## Exercise objective
Return a copy of each line in the listing that includes the word "Image".

## Supplied material
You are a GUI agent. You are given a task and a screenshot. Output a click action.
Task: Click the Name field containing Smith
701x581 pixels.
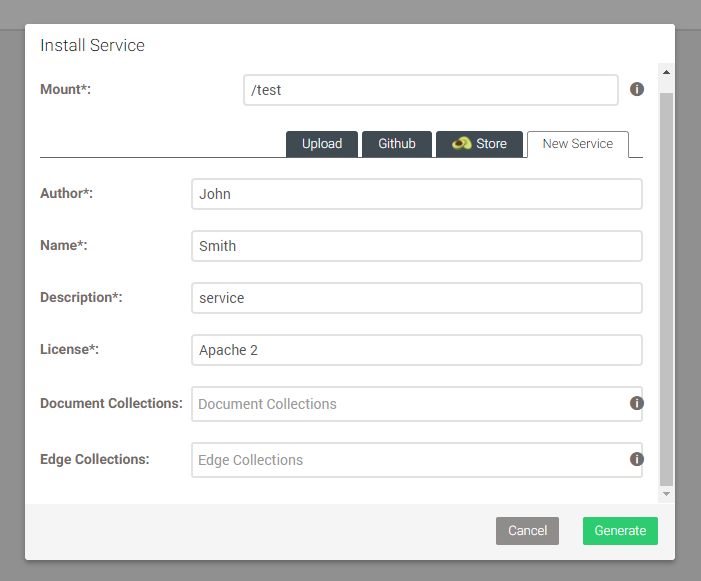(416, 246)
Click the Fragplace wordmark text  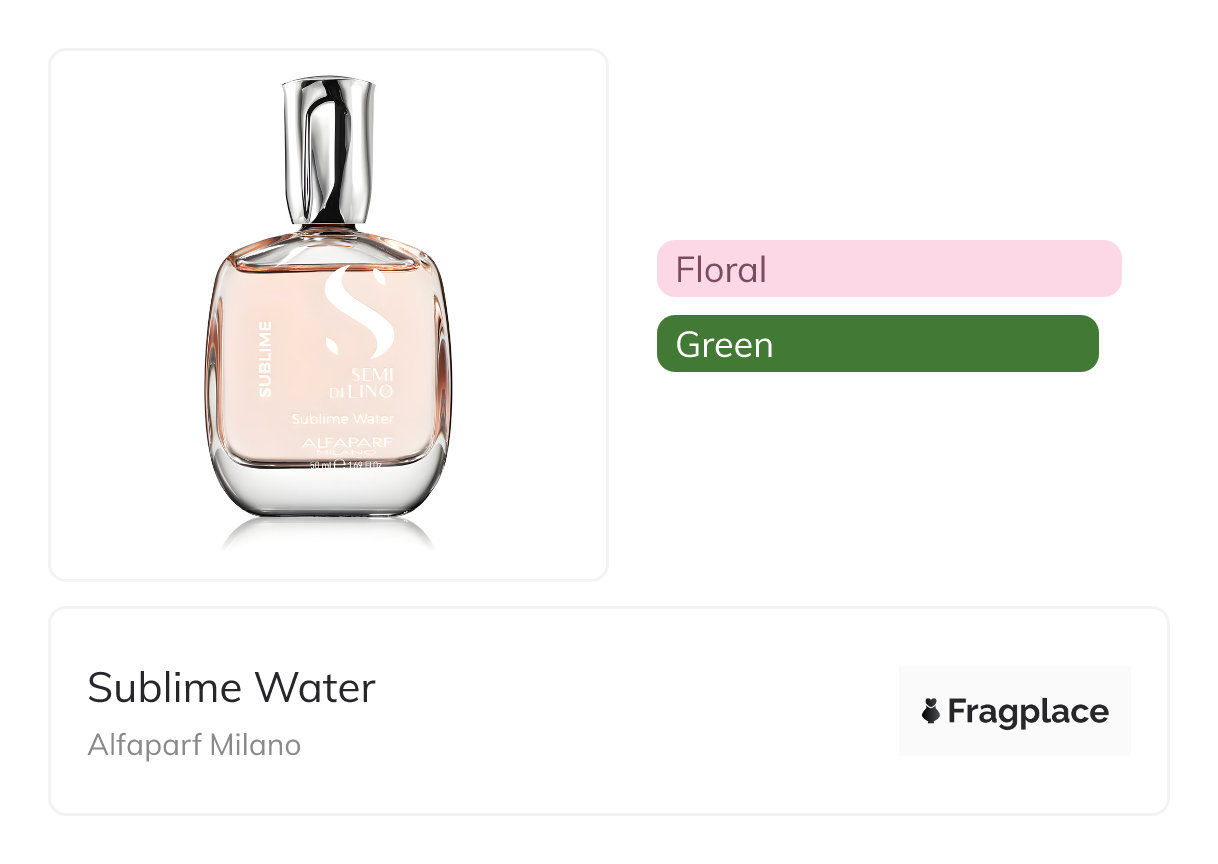pyautogui.click(x=1028, y=711)
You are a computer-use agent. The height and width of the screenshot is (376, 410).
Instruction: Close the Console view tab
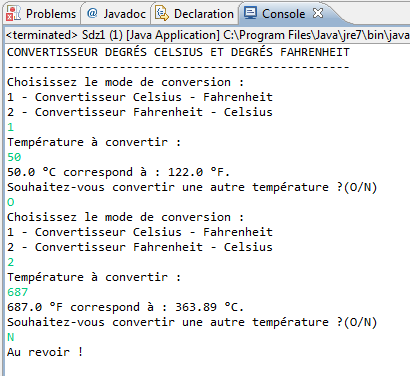pyautogui.click(x=318, y=13)
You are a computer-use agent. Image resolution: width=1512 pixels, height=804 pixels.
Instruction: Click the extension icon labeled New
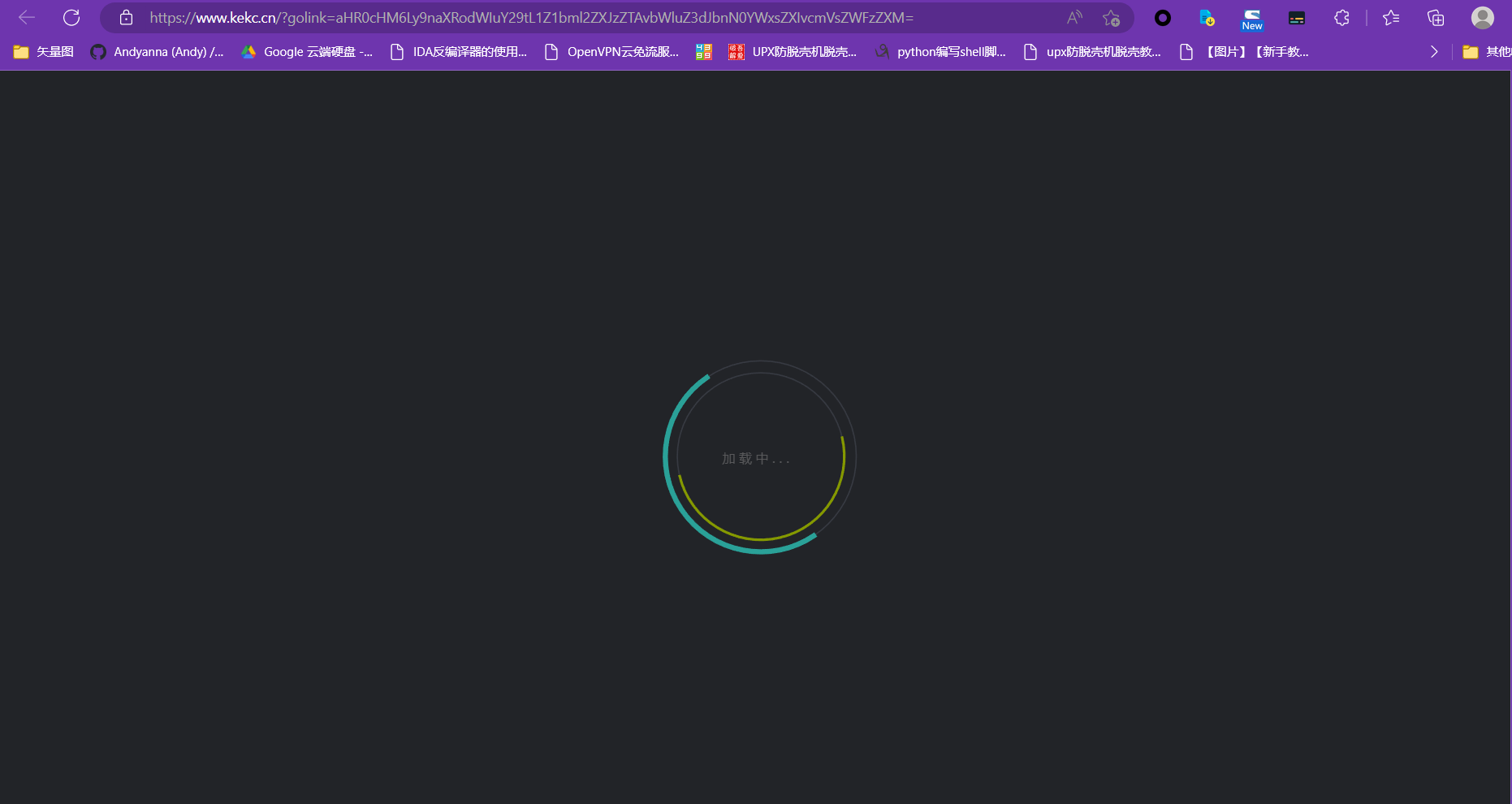(1252, 19)
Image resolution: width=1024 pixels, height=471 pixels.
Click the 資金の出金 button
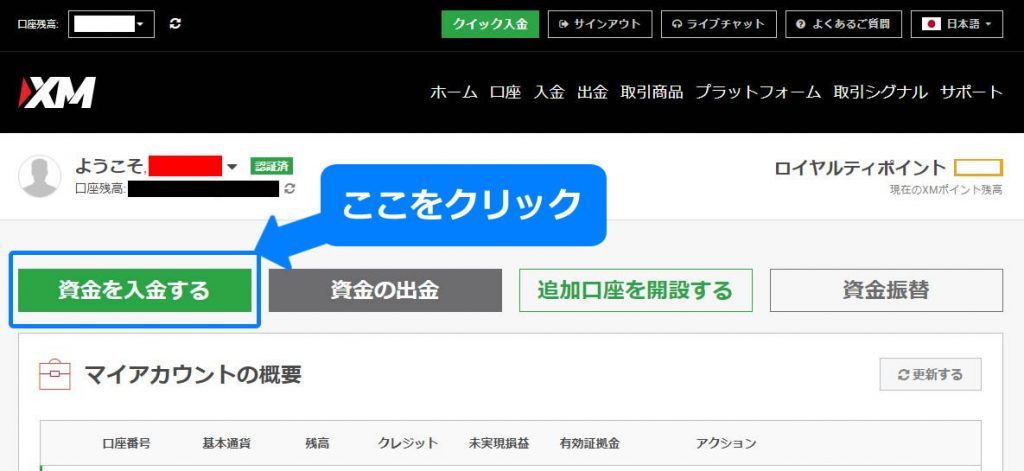[x=385, y=290]
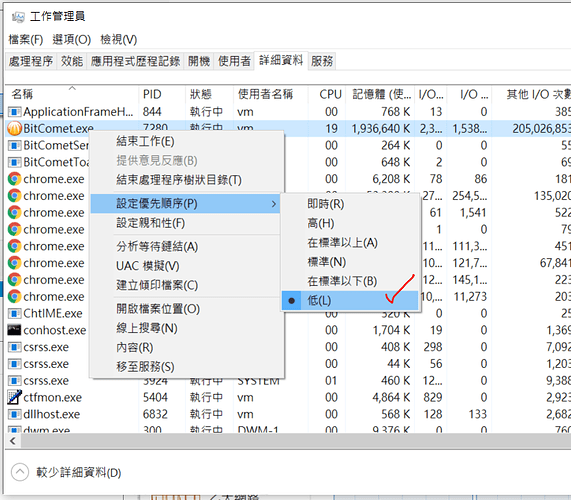Collapse view with 較少詳細資料(D) chevron
Screen dimensions: 571x500
click(x=20, y=472)
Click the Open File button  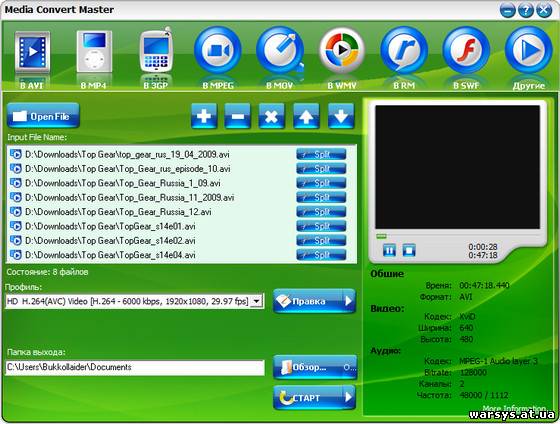(43, 116)
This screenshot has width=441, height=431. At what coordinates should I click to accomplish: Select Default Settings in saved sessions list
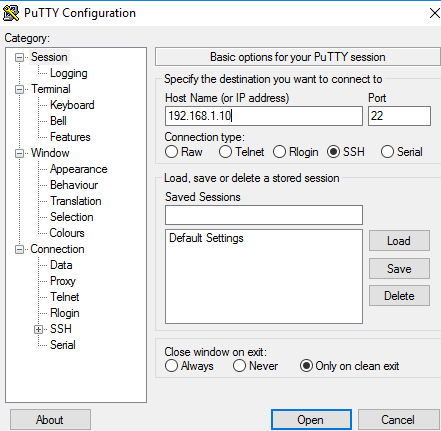point(206,238)
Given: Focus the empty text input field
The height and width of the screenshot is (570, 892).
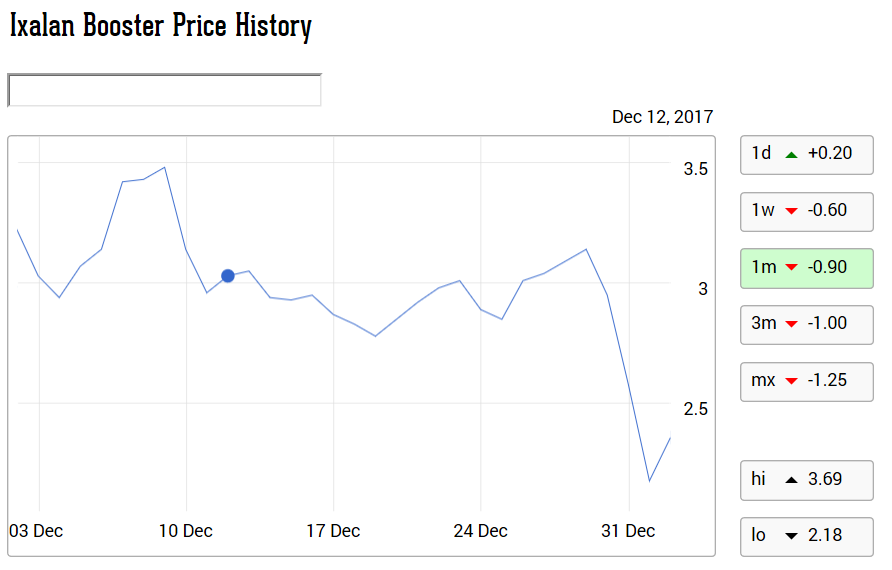Looking at the screenshot, I should pyautogui.click(x=164, y=90).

## Task output
You are a computer-use agent. Image resolution: width=1512 pixels, height=804 pixels.
Image resolution: width=1024 pixels, height=471 pixels.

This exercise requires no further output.